TAREFA 1
De acordo com o texto sobre a vacinação infantil, por que o movimento negacionista cresceu tanto nos últimos anos? Responda em até três frases.
TAREFA 2
Retome o texto sobre a vacinação infantil a partir do ponto em que ele para.

TRECHO DO TEXTO
#####

A Folha trouxe reportagem, no dia 23 de abril, que mostrava que a cidade havia conseguido atingir somente 16% do público-alvo da vacinação contra a gripe. Este número, infelizmente, vem acompanhado de outro muito assustador, o aumento do negacionismo, fator determinante para que as pessoas deixem de vacinar seus filhos. Este movimento, que é mais sobre a fabricação de polêmicas politicamente engajadoras do que efetivamente um ideal antivacina, cresceu muito nos últimos anos devido ao apoio de políticos extremistas populares, inclusive em nossa cidade.

Com uso de fakenews, duvida-se da segurança das vacinas e, com isso, espalha-se o medo na sociedade, afinal de contas, quem não tem medo de colocar seu filho em risco, não é mesmo? Diante disso, cabe a pergunta: podem os pais escolher vacinar ou não seus filhos? Esta “escolha” não faz parte da liberdade dos pais na criação de seus filhos? Ou o Estado pode impor os imunizantes? E mais, se os pais se recusarem a vacinar seus filhos, podem ser punidos de alguma forma?

#####

[Itens guardados]
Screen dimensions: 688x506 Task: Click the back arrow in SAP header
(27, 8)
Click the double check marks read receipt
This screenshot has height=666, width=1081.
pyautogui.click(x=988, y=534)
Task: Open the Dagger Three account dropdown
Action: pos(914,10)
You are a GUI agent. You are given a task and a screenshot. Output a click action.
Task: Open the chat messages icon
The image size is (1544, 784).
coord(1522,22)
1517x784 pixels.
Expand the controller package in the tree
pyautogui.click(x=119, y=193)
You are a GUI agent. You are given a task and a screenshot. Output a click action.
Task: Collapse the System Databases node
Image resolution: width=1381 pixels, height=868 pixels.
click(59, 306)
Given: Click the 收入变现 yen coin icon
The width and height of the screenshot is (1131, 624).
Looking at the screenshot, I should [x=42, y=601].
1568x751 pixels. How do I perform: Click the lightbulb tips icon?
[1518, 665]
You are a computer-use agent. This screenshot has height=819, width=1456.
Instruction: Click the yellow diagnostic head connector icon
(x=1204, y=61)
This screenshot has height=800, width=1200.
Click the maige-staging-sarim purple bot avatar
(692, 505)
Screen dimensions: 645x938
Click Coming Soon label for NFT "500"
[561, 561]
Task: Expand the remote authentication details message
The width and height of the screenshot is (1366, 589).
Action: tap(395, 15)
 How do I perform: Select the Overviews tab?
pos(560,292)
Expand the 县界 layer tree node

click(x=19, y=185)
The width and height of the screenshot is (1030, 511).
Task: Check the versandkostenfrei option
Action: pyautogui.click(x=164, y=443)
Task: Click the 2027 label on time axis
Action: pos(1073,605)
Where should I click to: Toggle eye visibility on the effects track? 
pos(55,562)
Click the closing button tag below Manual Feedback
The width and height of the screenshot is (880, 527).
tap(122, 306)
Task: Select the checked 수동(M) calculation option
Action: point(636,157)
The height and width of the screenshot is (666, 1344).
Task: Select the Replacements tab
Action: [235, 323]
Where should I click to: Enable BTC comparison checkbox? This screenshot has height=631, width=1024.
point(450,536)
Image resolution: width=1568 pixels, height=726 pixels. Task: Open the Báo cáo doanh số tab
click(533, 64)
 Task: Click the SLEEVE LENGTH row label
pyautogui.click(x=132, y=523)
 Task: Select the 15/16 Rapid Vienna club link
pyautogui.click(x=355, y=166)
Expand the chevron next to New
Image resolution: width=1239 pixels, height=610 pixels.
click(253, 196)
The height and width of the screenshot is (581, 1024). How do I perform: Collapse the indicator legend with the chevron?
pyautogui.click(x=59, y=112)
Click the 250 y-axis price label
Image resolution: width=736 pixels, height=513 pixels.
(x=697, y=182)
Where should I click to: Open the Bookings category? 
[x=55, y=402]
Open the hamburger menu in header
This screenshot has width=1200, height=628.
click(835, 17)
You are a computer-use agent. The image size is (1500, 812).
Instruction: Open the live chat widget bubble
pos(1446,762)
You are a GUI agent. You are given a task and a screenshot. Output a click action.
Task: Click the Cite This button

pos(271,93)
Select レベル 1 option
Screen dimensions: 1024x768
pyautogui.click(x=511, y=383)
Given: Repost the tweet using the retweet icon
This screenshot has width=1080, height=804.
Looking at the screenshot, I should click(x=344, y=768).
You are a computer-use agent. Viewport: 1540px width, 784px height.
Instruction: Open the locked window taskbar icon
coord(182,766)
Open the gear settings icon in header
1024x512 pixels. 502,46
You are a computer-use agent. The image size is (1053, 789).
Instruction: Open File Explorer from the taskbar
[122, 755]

#####

RESPOSTA 1
O movimento cresceu muito nos últimos anos por causa do apoio de políticos extremistas populares, inclusive na própria cidade.

RESPOSTA 2
Bem, nos parece meio óbvio que a resposta para as primeiras, mas, como nestes tempos precisamos dizer o óbvio, vamos lá: A vacinação prevista em lei – no caso da vacina da gripe, no Programa Nacional de Imunizações (PNI - Lei nº 6.259/1975) – é obrigatória para crianças e os pais não podem simplesmente escolher vacinar ou não seus filhos.

Essa conclusão é obtida pela leitura de dois dispositivos, principalmente: O primeiro é o artigo 227 da Constituição Federal, que determina que é dever da família, da sociedade e do Estado assegurar à criança, com absoluta prioridade, o direito à vida e à saúde. Veja que a Constituição não impõe à família um direito, mas um dever. O segundo é o artigo 14, parágrafo primeiro, do Estatuto da Criança e do Adolescente, que determina que a vacinação recomendada pelas autoridades sanitárias, como no caso que analisamos, será obrigatória para as crianças.

Este dever de proteção não é só de uma criança, mas de uma coletividade de crianças, pois sabemos que a imunização funciona com real eficácia quando coletiva. Por isso, não se trata apenas de uma garantia de uma ou duas crianças, mas de todas as crianças brasileiras, não sendo direito de uma ou duas famílias - ou centenas, que seja - colocar em risco centenas de milhares de outras famílias. Ninguém tem – nem poderia ter – esse direito.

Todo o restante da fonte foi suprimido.